Boris Johnson attitude toward EU
A Downing Street source has denied reports to the British press from European officials and supporters of staying in the EU about Johnson’s move to a softer Brexit after securing broad self-sufficiency in the election. As Daily Telegraph reports, some government executives have argued that Boris Johnson after election’s victory will try to achieve a closer trade relationship with the EU than the agreement that was in force. These executives that there is an intension to bring the UK product rules as closely as possible to EU rules as a result the overall trade agreement would be as favorable as possible for the UK. As per Telegraph European leaders decided to leave open the possibility for a broad agreement with UK by the end of the transitional period in December 2020 without strict conditions for the content of the negotiations, considering that there might be a shift from Johnson to a softer Brexit.
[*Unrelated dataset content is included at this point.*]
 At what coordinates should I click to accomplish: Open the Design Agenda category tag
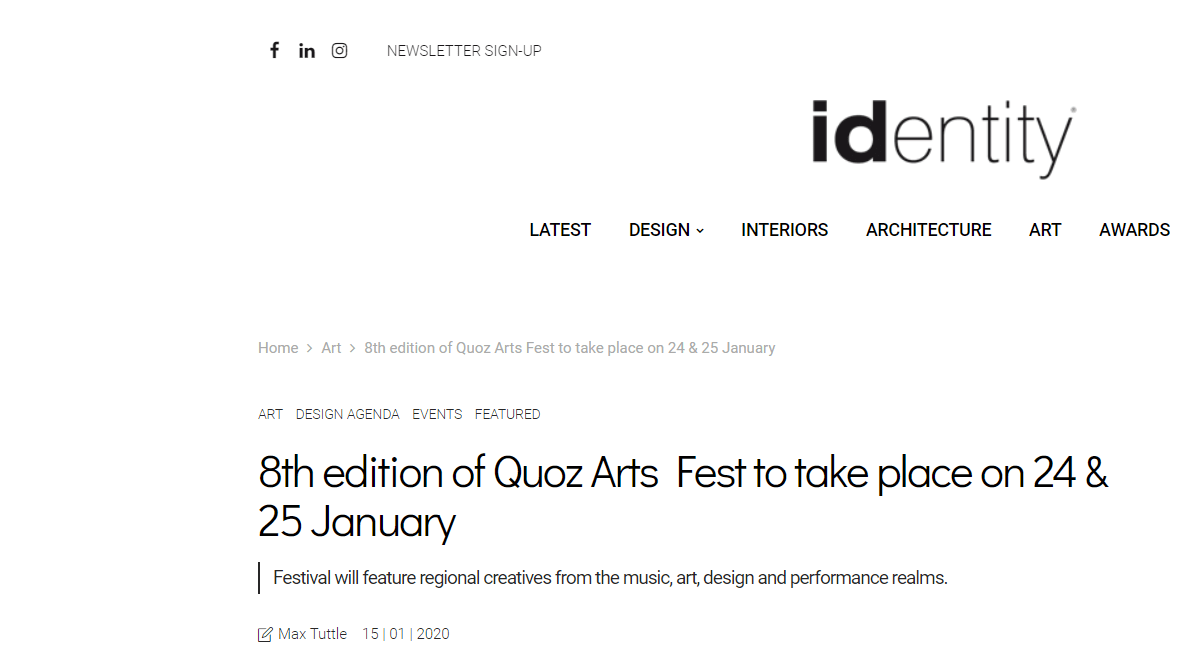pyautogui.click(x=347, y=414)
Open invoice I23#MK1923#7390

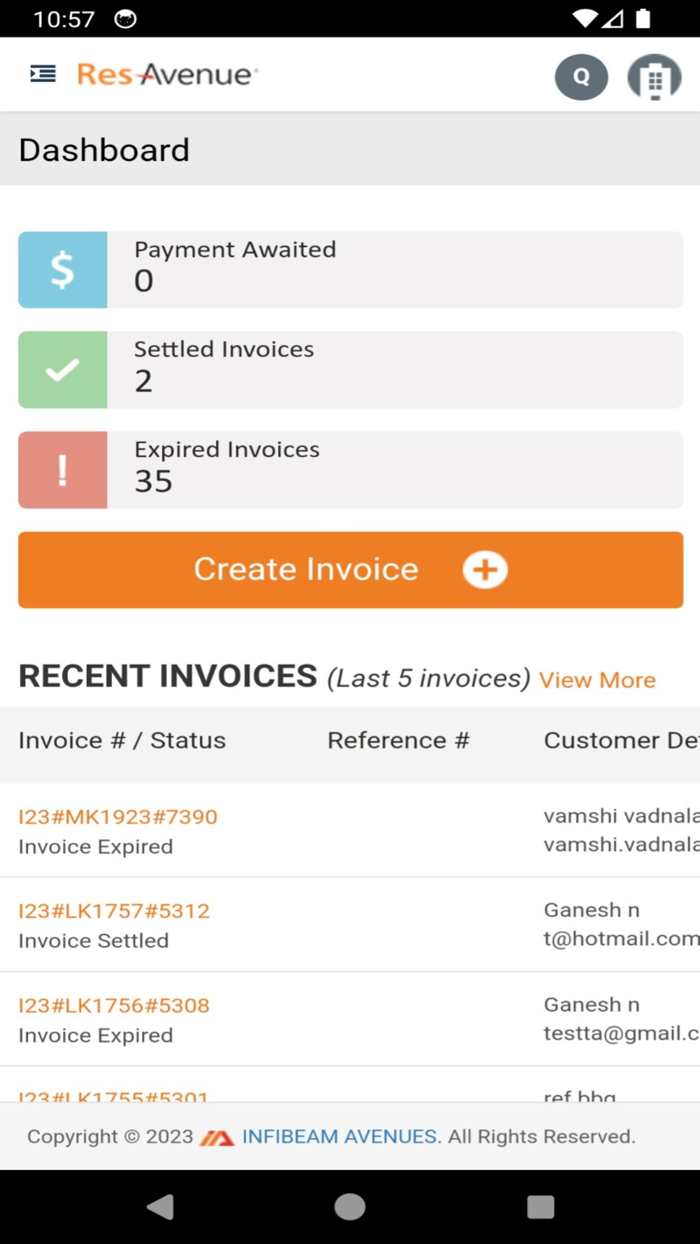click(117, 816)
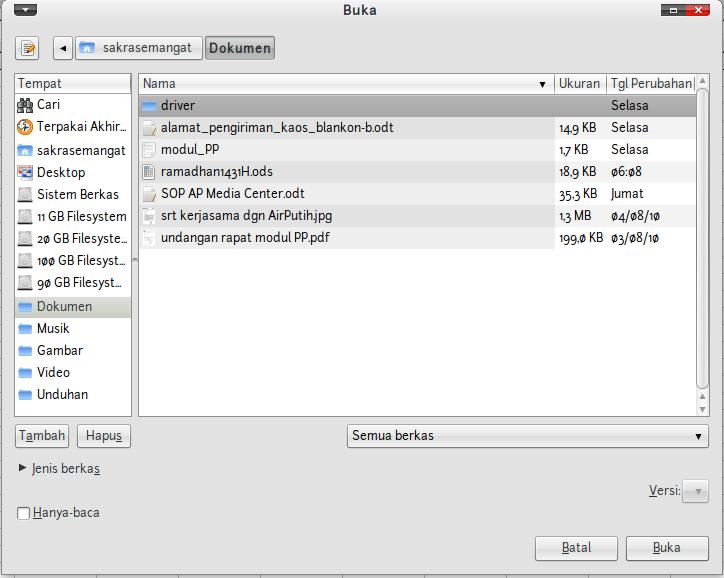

A member of the Eurosceptic group of conservatives warned that would be electively disastrous if Boris Johnson used the majority, he secured to request an extension of his transitional period beyond 2020. In the meantime, pound dollar reached 1.35 and it seems that pair is moving in overbought levels. Remains to see what is going to happen to pair after some pessimist investors expressed their belief of pound depreciation
Global Economy
The global economy is recovering, according to the recent economic and commercial developments in the US and China in order to reduce the slowdown. Last five months the US business activities were more efficient according to recent research that published on Monday. China’s also industrial outcome and consumer spending improved during November. Although that Dow Jones showed some weakness on some minor resistance levels reached its highest levels as SP500 and Nasdaq did. Federal Reserve said that would stop for a while the interest rates cuts suggesting that the economy found a stability. Monday’s market reaction could be deemed as a reflection for US-China deal which probably means that the trade dispute has reached peak tariffs and as per UBS economists this could lead equity market moves further to the upside driven by business confidence and recovery in investments. In addition, the Europe 600 Index is going to reach a major support level on its highest historic high back again since 2015, though new data has shown that the European economy still has insufficient and low economic growth.